Atjar Biet

In Beb Vuyk’s boek staan zoveel soorten zuren; warme, zonder azijn, van kool, met eitjes. Deze zuur van rode bietjes had ik nog nooit gegeten. Ik ben dol dol op biet dus een atjar moet er lekker van zijn.
Het recept laat zien hoe je zelf het kruidenazijn maakt. Die wordt meteen heel tropisch van smaak door de verse gember en het salamblad (Aziatisch laurier).
Het is lekker om in deze atjar een wat zachte wijnazijn te gebruiken vind ik. Ook zijn de bietjes in het begin nog best zuur (lekker vind ik) maar na een week of twee veranderd de smaak en lijken de bietjes wat zoeter. Wil je dit effect wat sneller, verdubbel dan de hoeveelheid suiker.
Zuur van Bieten (Atjar biet) #422 uit Beb’s Groot Indonesisch Kookboek, pagina
Ingredienten
- 1/2 kg bieten
- 4 dl azijn
Kruiden
- 3 á 4 schijfjes gemberwortel
- 2 à 3 kruidnagelen
- 4 peperkorrels
- 4 salamblaadjes
- 1 theelepel suiker
- zout
- Kook de bieten op de gewone manier, pel ze en snijd ze in blokjes van ± 2 cm.
- Kook de azijn op met de gemberwortel, kruidnagelen, peperkorrels, salamblaadjes, suiker en zout.
- Schik de stukjes biet in jampotjes en overgiet ze met de kruidenazijn.

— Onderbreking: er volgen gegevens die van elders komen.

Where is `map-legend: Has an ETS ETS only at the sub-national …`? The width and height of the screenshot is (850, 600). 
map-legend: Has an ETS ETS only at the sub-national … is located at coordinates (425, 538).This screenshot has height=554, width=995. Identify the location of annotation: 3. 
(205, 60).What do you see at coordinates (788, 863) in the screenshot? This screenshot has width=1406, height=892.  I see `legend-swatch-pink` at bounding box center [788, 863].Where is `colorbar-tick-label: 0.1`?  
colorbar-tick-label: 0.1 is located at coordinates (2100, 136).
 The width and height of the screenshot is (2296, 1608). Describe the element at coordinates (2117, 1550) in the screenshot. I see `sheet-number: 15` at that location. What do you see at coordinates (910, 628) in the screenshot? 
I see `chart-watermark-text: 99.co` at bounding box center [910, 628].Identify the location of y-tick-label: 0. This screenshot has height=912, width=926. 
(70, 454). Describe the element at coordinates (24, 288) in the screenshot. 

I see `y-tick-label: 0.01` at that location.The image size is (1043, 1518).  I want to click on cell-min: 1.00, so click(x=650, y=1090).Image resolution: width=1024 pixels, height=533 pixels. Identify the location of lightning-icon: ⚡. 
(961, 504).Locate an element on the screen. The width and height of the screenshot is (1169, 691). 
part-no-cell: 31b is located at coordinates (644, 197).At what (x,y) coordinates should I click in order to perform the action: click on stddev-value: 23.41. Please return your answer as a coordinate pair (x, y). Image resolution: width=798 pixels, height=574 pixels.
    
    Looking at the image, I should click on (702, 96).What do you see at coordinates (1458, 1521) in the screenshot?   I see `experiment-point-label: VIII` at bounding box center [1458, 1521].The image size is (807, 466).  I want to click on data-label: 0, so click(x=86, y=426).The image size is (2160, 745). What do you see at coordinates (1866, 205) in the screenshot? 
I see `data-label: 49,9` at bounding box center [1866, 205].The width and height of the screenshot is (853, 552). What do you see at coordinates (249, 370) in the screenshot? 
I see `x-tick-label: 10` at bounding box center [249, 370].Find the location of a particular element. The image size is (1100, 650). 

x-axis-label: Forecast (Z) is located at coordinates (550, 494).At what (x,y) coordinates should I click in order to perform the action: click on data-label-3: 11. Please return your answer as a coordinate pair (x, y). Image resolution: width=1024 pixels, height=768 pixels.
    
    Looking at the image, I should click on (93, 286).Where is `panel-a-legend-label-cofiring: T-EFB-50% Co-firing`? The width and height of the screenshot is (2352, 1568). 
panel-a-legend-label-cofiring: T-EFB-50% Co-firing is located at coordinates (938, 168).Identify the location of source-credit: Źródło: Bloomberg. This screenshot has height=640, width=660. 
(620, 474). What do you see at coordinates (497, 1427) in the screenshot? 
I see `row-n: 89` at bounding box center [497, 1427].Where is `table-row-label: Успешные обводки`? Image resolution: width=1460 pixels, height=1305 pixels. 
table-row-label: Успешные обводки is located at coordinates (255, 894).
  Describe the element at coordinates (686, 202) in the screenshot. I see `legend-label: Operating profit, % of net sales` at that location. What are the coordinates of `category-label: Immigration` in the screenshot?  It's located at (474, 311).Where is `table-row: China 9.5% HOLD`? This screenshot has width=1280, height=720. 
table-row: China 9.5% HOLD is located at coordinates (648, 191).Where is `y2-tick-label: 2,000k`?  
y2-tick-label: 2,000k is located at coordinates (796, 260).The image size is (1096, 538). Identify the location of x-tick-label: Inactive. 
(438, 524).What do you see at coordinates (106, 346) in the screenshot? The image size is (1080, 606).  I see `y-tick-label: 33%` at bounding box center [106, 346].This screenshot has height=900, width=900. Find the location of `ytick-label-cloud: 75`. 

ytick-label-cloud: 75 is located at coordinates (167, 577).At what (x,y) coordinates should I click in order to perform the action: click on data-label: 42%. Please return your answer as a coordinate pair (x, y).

Ik ga een grote hoeveelheid maken want ik wil er even mee doen. De bieten blijven heel lang goed in het zuur, dus het is perfect om nog maanden van te genieten.
Ik koop al gekookte bieten. Dat scheelt thuis veel werk en energie, en het is net zo lekker. Bieten moet je namelijk lang koken voordat ze gaar zijn.
Ik zorg dat mijn grote wekpotten heel goed schoon zijn. Ik heb ze in de afwasmachine gehad en daarna nog een keer goed doorgespoeld met gekookt water. Ook kan je ze even een minuut of 5 laten koken in een grote pan net onder water. Dan weet je zeker dat alle bacteriën dood zijn.
Ik begin met het opzetten van de kruiden in de azijn. De gemberwortel schil ik niet, maar snij ik in schijfjes zodat ‘ie goed smaak kan afgeven. Dan voeg ik de kruidnagelen, peperkorrels, salamblaadjes, suiker en zout toe. Ik gebruik zeker een theelepel zout voor mijn hoeveelheid bietjes.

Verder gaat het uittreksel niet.